Primata berhidung besar ini menjadi ikon kota Tarakan. Bisanya mereka tinggal dengan berkelompok dan selalu berada di atas pohon.

Bekantan (Nasalis Larvatus) merupakan salah satu spesies primata yang hanya ada di Indonesia. Sobat Pesona bisa menemukan habitat bekantan di Kawasan Konservasi Mangrove dan Bekantan (KKMB)  di Tarakan, Kalimantan Utara. Bekantan bebas berkeliaran di pulau ini di dalam lebatnya hutan bakau.

Hutan bakau ini menjadi habitat terbaik untuk bekantan hidup. Pohon bakau yang lebat jadi tempat terbaik bekantan karena hampir sebagian waktunya dihabiskan di atas pohon. Makanan kesukaan bekantan adalah biji-bijian, buah-buahan, dan aneka daun yang banyak menghasilkan gas saat dicerna. Konon, inilah yang menyebabkan perut bekantan jadi buncit.

Di dalam KKMB, Sobat Pesona akan melihat  area hutan bakau yang sangat sejuk dan asri.  Untuk dapat menelusuri hutan bakau seluas 22 hektare ini, Sobat Pesona bisa melewati jalan setapak yang terbuat dari kayu ulin yang kuat dan tahan lapuk.  Jenis pohon rawa yang tumbuh di area konservasi ini ada beberapa jenis, seperti pohon api-api, pidada dan kandeka.

Untuk dapat menemukan bekantan, Sobat Pesona harus menunggu suara teriakannya yang khas. Temukan dari sisi mana sumber suara itu berasal. Sobat Pesona harus berjalan agak pelan dan jangan gaduh karena monyet berkulit coklat keemasan ini sangatlah pemalu.

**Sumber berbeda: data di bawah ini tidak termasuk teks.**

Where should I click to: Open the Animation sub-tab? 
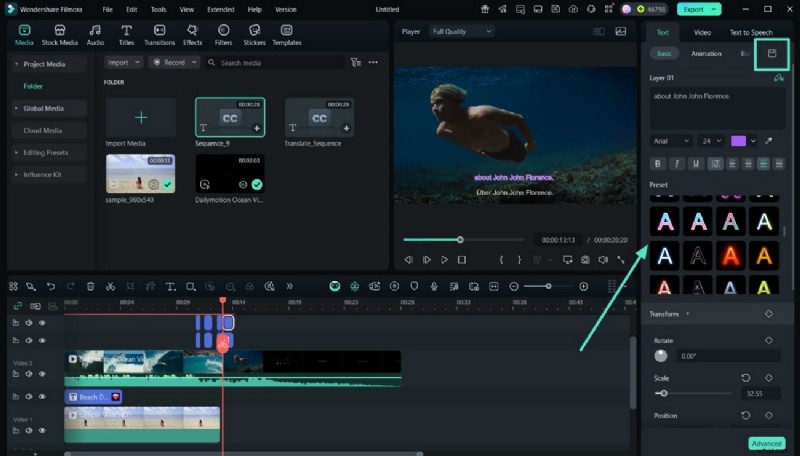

Ciri yang membedakan bekantan dengan monyet lain adalah hidungnya yang besar. Meski begitu, tidak ada yang tahu kenapa hidung bekantan bisa sebesar itu. Tak diketahui juga fungsi hidung besar bekantan, tapi banyak ahli menyebut hal itu disebabkan karena seleksi alam. Masyarakat sekitar memanggil bekatan dengan sebutan “monyet Belanda”. Nama tersebut terinspirasi dari bentuk hidung bekatan yang panjang dan besar. Mirip hidung orang Belanda. 

Terdapat sekitar 40 ekor bekantan di KKMB.  Jumlah itu sebenarnya masih terlalu sedikit untuk area seluas itu.  Jika Sobat Pesona ingin melihat bekantan dari jarak dekat, datanglah saat penjaga memberikan makanan. Waktu makan bekantan ada dua, yaitu saat pagi dan sore pukul 09.00 dan 15.00.  Di luar waktu itu, para bekantan akan kembali berkelompok sesuai grupnya masing-masing.

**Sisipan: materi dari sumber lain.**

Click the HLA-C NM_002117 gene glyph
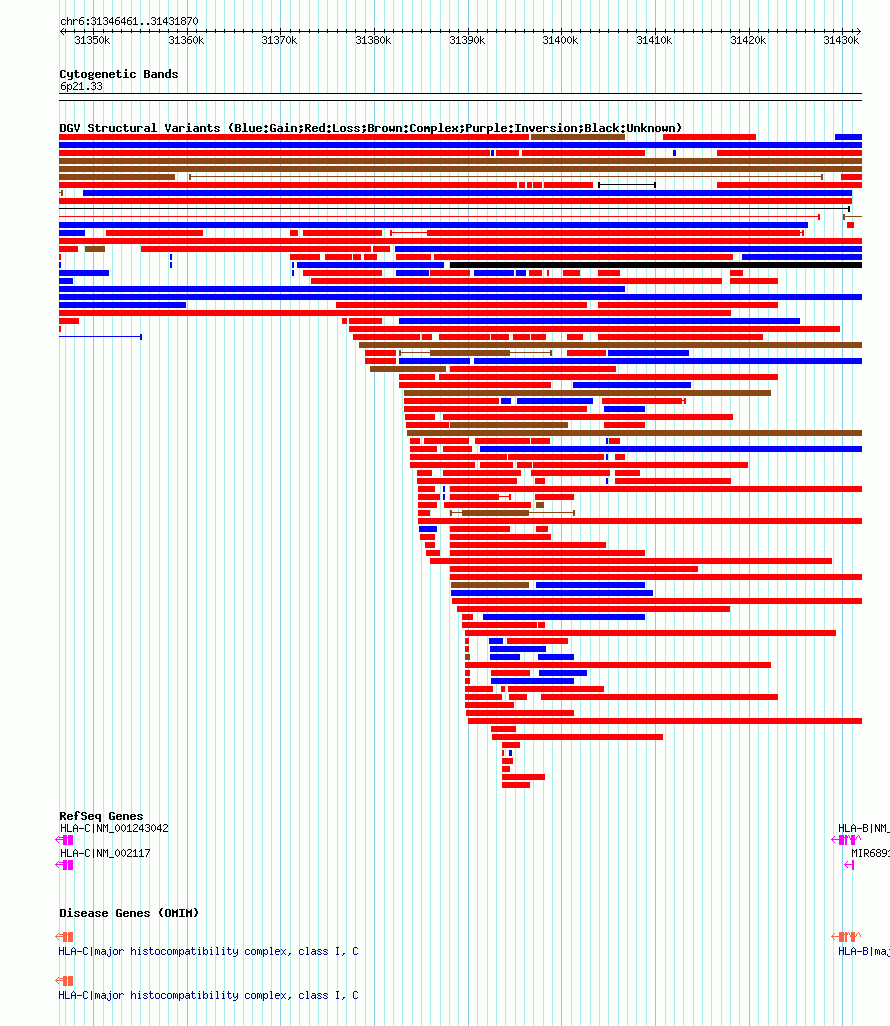 point(64,864)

Ada dua kelompok besar bekantan di paru-paru kota Tarakan ini.  Kelompok ini berdasarkan induk pejantan dominan yang berpengaruh.  Dua pejantan tangguh itu diberi nama John dan Michael.  Petugas akan memberitahu kepada pengunjung tentang keberadaan kelompok John dan Michael.

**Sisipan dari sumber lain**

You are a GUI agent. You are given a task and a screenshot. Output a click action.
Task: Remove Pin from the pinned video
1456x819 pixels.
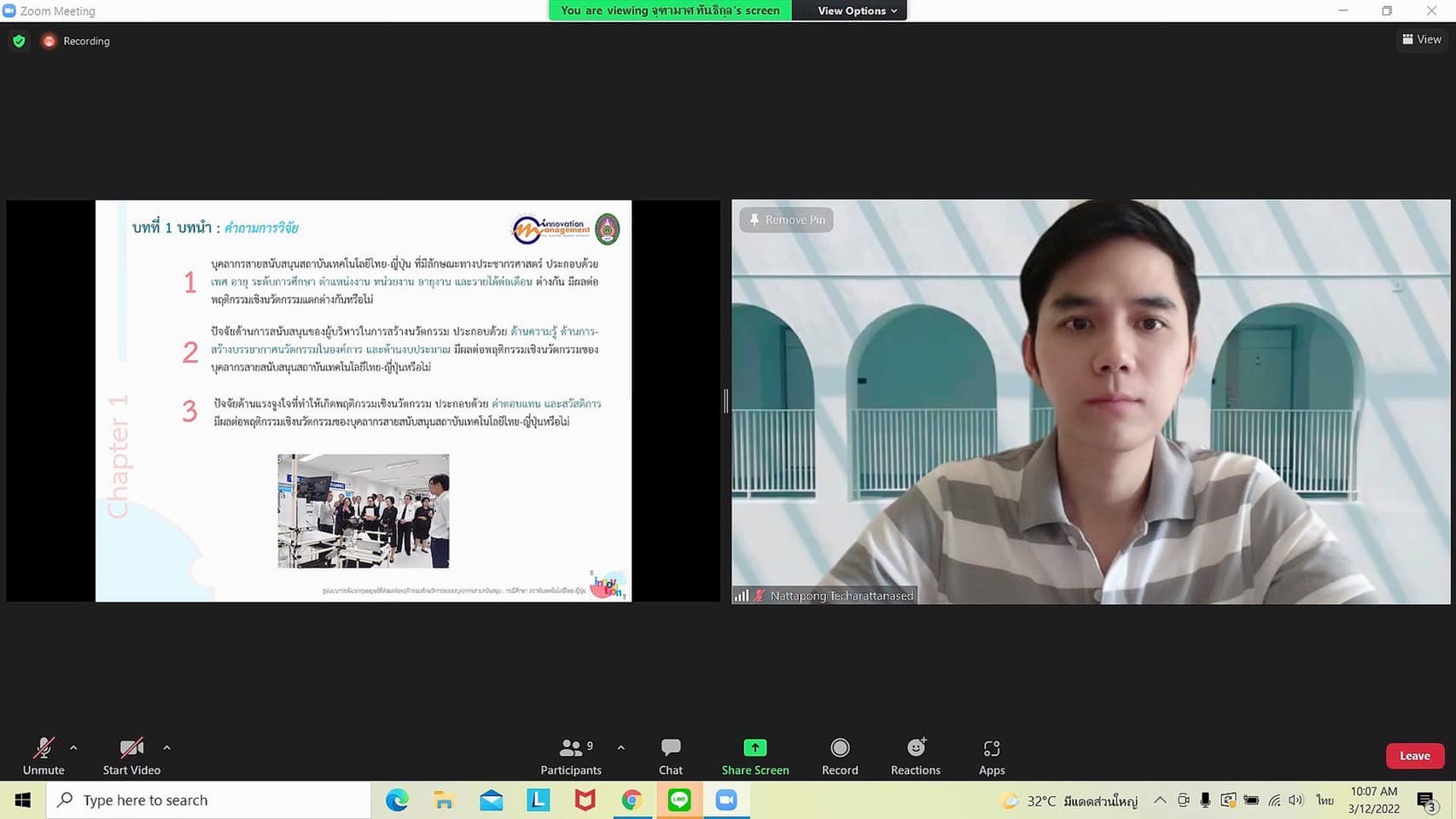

Di dalam area hutan kecil ini juga dibangun beberapa saung dan tempat duduk kayu untuk beristirahat.  Selain bekantan, Sobat Pesona juga akan menemukan beberapa spesies burung, tupai , kepiting, kadal, biawak serta ikan timpakul di KKMB.  Saat air laut sedang pasang, Sobat Pesona bisa menemukan aneka biota laut seperti ikan dan ular laut karena air lautnya begitu bening.